Alterada em 18/10 às 18h41min

Petróleo fecha em alta apoiado pelo enfraquecimento do dólar

Os contratos futuros de petróleo se recuperaram e fecharam em alta, nesta terça-feira (18), ao passo em que o dólar perde força e os participantes do mercado continuam a avaliar a viabilidade de um acordo de corte de produção proposto pela Organização dos Países Exportadores de Petróleo (Opep).
O petróleo WTI para dezembro negociado na New York Mercantile Exchange (Nymex) fechou em alta de US$ 0,25 (+0,49%), a US$ 50,62 por barril, enquanto o Brent para dezembro negociado na Intercontinental Exchange (ICE), em Londres, subiu US$ 0,16 (+0,31%), para US$ 51,68 por barril.

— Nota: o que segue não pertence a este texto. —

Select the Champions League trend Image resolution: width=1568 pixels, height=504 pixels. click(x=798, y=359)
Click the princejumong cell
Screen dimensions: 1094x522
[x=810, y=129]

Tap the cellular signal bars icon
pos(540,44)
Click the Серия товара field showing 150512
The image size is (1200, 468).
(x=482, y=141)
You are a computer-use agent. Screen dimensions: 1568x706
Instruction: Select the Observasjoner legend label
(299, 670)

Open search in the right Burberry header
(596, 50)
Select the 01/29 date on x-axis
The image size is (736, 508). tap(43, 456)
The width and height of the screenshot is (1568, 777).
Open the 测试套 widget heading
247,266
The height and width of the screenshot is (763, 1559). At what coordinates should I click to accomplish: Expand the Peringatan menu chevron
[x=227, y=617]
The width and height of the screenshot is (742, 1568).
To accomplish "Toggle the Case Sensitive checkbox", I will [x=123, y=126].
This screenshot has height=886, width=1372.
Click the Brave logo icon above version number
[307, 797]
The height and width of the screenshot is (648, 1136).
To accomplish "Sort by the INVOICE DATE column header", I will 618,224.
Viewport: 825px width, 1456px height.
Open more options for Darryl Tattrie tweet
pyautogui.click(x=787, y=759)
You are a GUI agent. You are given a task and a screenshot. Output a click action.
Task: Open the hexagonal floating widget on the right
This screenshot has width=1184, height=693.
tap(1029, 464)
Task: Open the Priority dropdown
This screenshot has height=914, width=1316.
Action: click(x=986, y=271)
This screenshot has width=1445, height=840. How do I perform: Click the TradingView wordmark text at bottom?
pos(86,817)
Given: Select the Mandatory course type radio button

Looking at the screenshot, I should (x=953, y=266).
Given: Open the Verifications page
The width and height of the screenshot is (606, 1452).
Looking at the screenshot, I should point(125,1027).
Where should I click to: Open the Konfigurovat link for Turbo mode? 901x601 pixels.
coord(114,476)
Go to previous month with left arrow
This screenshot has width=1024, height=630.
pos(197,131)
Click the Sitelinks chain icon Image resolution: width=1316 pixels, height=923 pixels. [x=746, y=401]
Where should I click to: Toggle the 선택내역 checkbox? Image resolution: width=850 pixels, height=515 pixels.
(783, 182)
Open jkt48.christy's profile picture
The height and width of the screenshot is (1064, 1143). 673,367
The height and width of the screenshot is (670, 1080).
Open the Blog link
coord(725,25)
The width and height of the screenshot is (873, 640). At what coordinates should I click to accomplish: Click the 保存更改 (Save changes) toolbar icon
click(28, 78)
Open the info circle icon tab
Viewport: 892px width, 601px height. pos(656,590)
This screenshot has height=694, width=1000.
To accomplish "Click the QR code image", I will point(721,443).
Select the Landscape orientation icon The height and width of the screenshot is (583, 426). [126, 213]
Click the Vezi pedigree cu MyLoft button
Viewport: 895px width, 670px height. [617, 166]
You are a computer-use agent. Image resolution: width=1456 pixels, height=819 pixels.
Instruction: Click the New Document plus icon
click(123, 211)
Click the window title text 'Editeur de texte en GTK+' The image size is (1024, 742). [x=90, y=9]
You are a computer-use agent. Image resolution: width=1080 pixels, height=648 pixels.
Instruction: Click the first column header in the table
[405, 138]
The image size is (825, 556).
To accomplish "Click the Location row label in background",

Fundos de hedge e outros grandes administradores de dinheiro aumentaram suas apostas de que os preços do petróleo vão subir.
O petróleo também tomou impulso no enfraquecimento do dólar, que torna a commodity mais barata para compradores que negociam em moedas estrangeiras. Os preços têm avançado desde que o acordo da Opep foi anunciado. Muitos observadores dizem que as notícias têm sido amplamente precificadas e o mercado agora tem pouco combustível para sustentar o movimento.
"isso ficará errático até que tenhamos um definição mais clara das intenções da Opep", disse Jim Ritterbusch, presidente da Ritterbusch & Associates.
Analistas dizem que os comentários dos membros do cartel provavelmente continuarão a afetar os preços até a Opep se encontre de novo em 30 de novembro para definir os detalhes de seu acordo. Pistas de progresso sobre o acordo final ou sinais de intransigência entre os membros têm afetado o mercado nas últimas semanas.
Os preços de petróleo subiram mais cedo após o ministro das Finanças do Kuwait e ministro do petróleo do país, Anas Al Saleh, dizer que estava otimista sobre as perspectivas para um acordo e que os preços entre US$ 50 e US$ 60 eram "lógicos e aceitáveis".
Dados mostrando que as exportações de petróleo da Arábia Saudita caíram em agosto ao passo em que sua produção recuou desde julho também podem ter inspirado a confiança na disposição do país em cortar a produção, disseram os participantes do mercado.